Records from a data source:
= Beginning of Section =
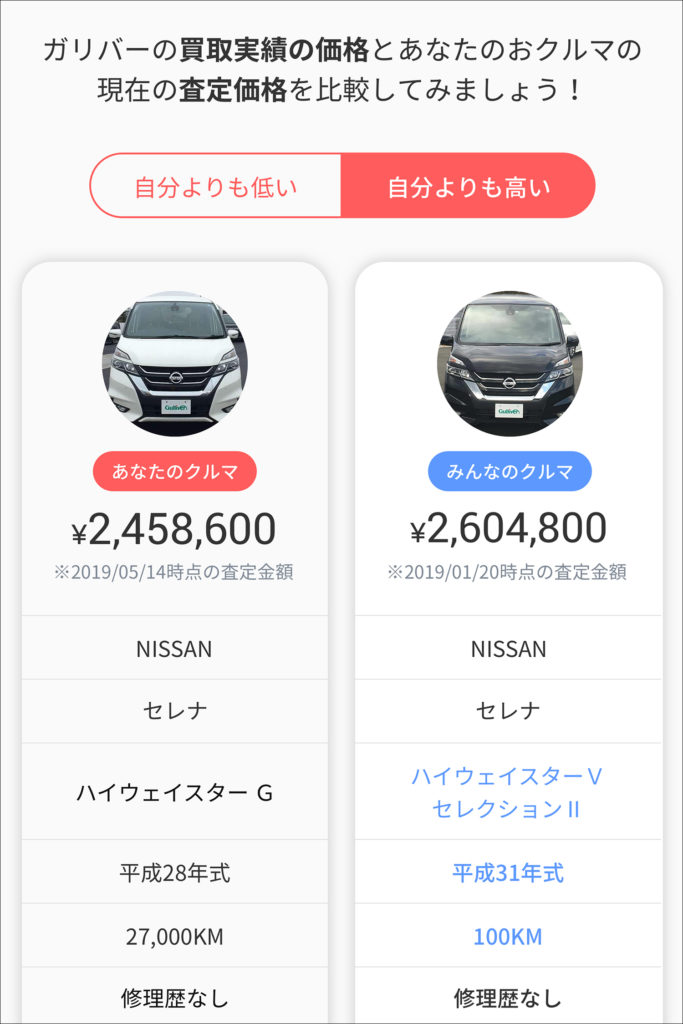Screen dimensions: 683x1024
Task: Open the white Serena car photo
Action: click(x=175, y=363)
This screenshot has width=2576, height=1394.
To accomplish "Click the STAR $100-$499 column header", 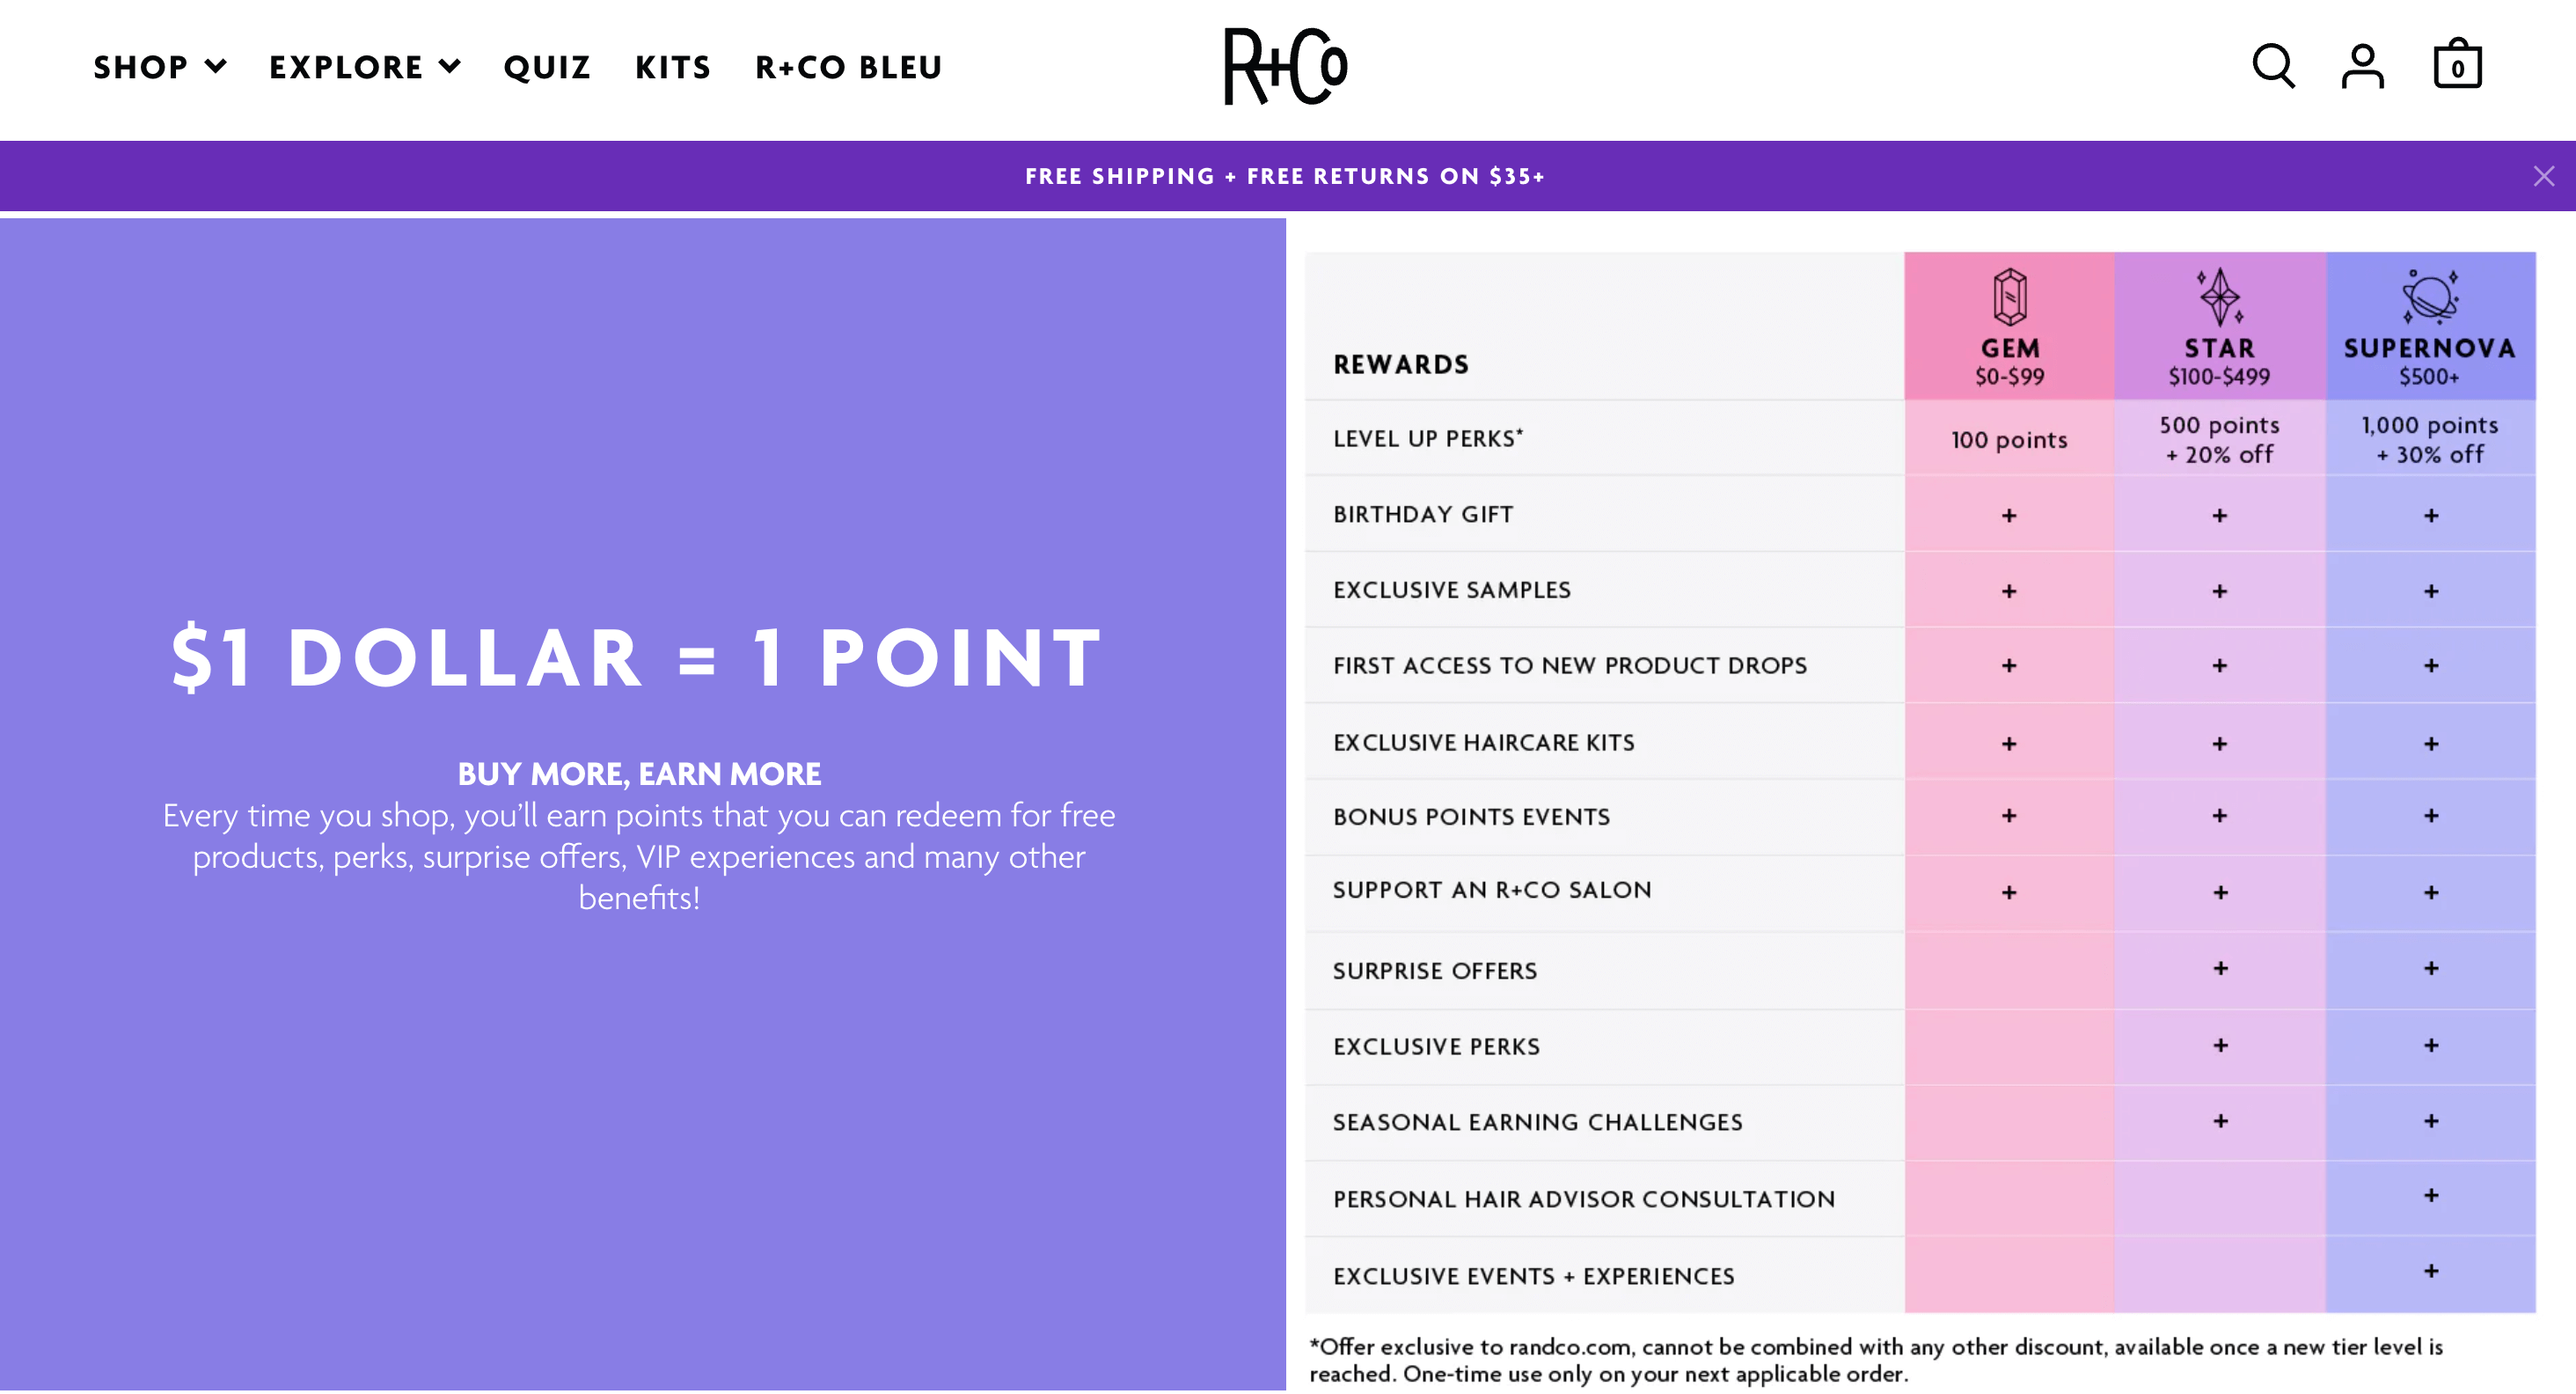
= End of Section =
= Beginning of Section =
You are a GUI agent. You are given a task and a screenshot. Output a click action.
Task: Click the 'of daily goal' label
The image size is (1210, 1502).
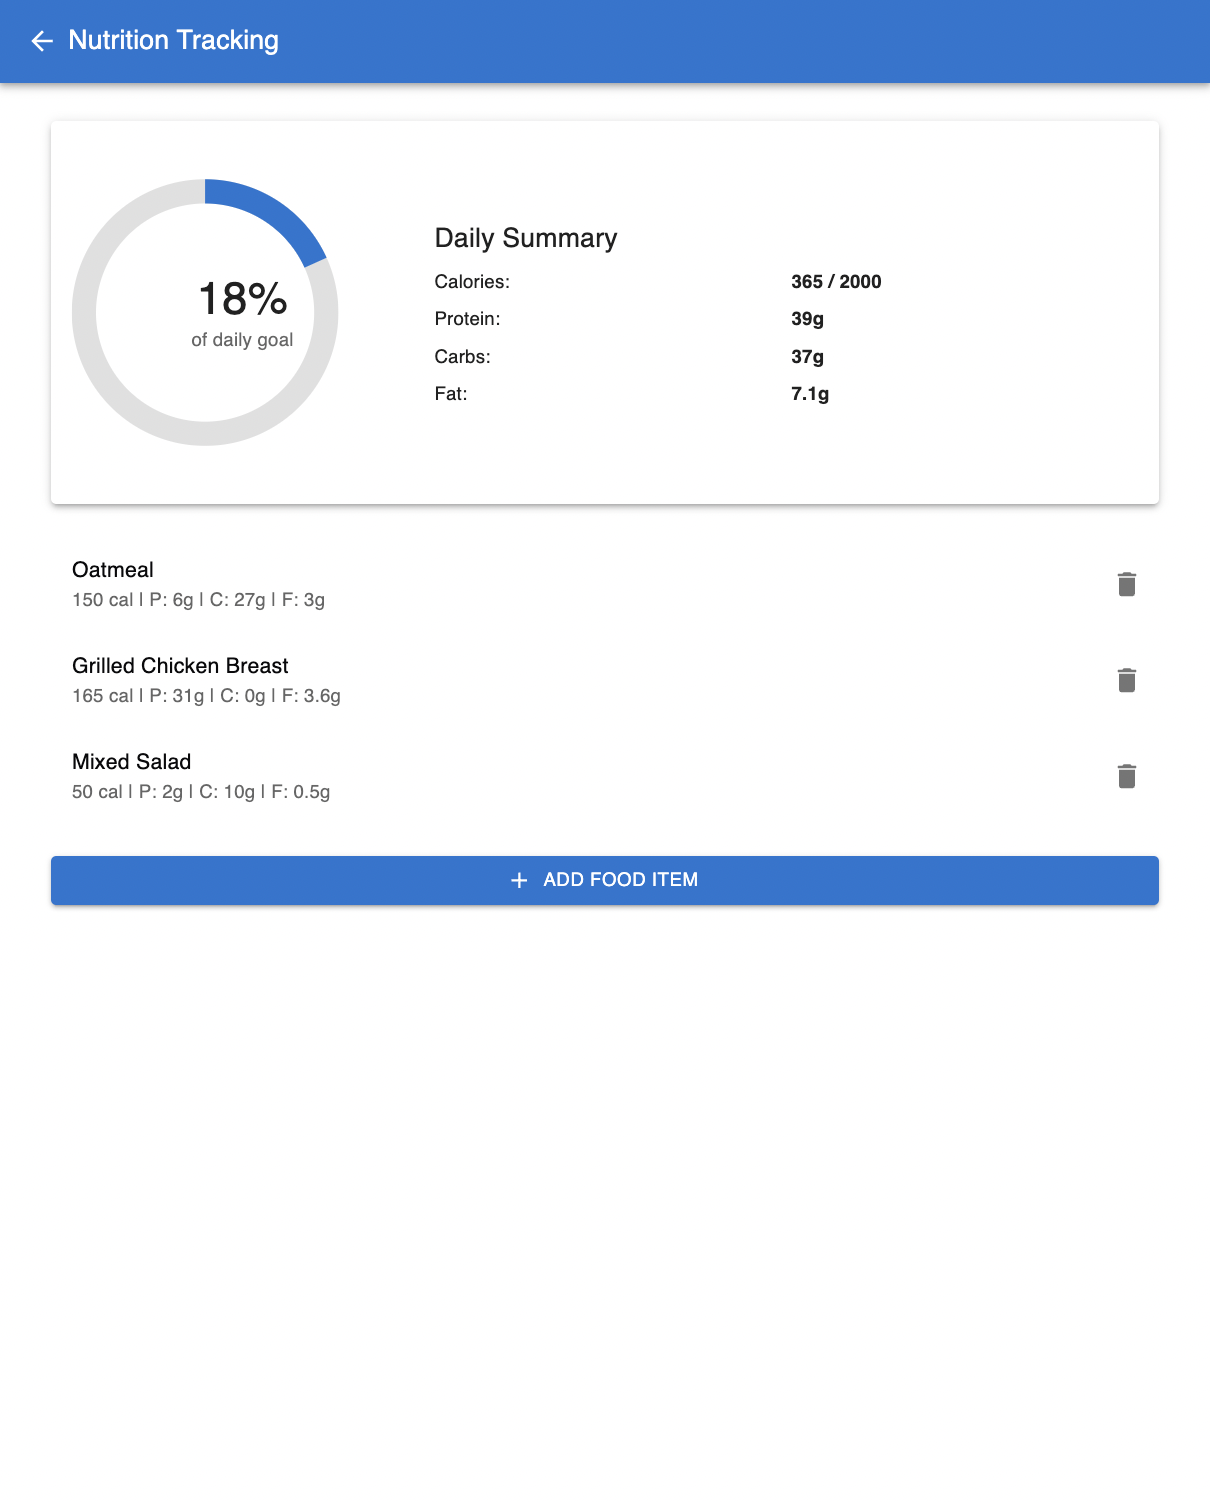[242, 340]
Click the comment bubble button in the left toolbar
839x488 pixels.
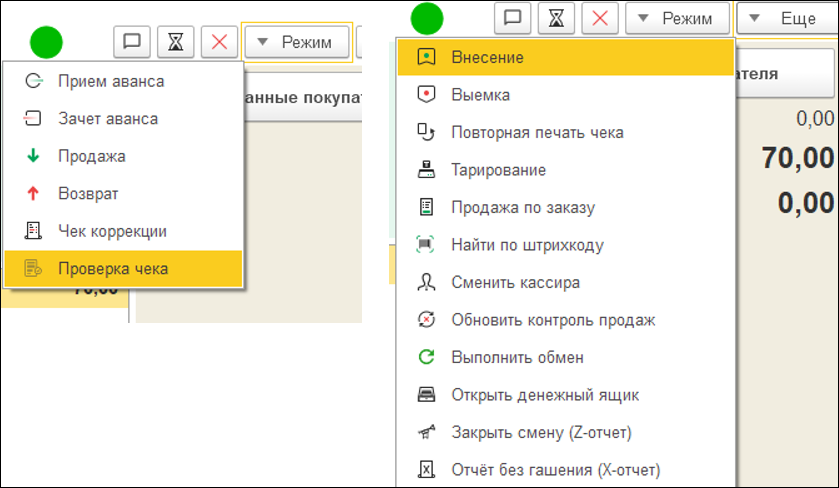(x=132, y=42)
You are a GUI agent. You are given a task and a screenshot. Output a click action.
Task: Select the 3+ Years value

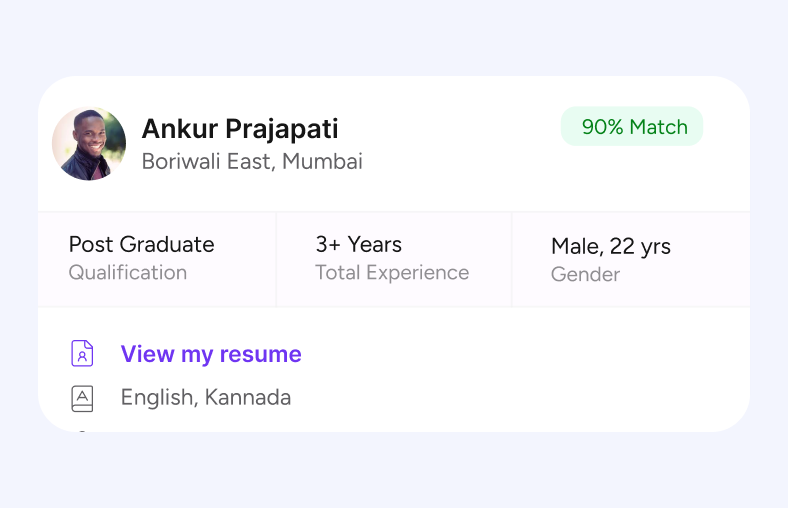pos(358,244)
= End of Section =
= Beginning of Section =
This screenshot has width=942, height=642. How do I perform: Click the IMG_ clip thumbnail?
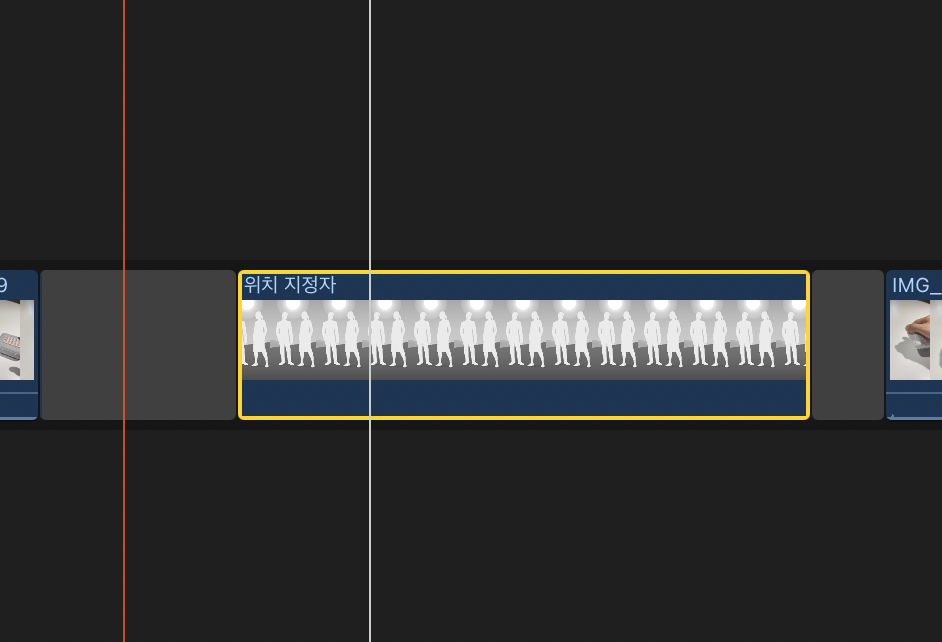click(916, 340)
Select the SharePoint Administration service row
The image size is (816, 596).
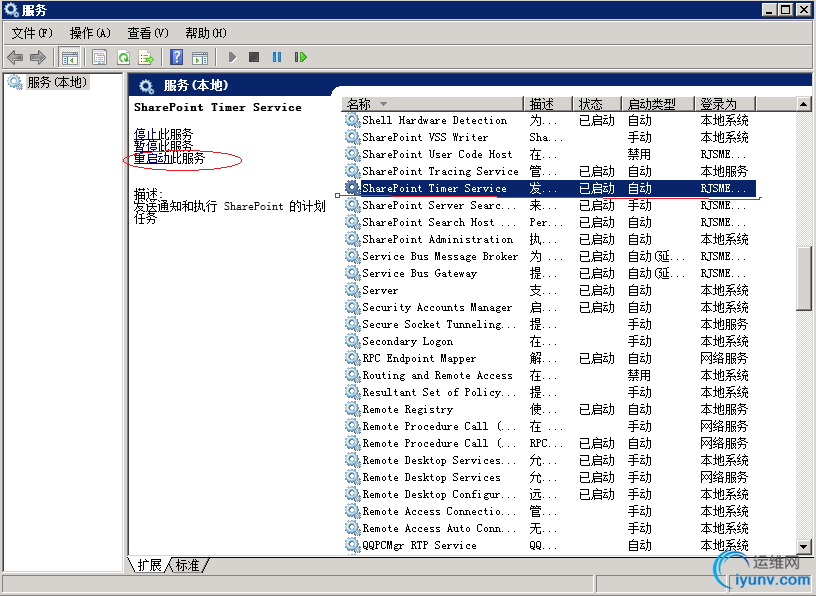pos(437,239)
= End of Section =
# Exercise aim
Print nothing except the lines above from the one containing "This screenshot has width=2576, height=1394." down to the one containing "the STAR $100-$499", both included, exactly as written and free of pictures.

# Response to the exercise
This screenshot has width=2576, height=1394.
To accomplish "Click the STAR $100-$499 column header", 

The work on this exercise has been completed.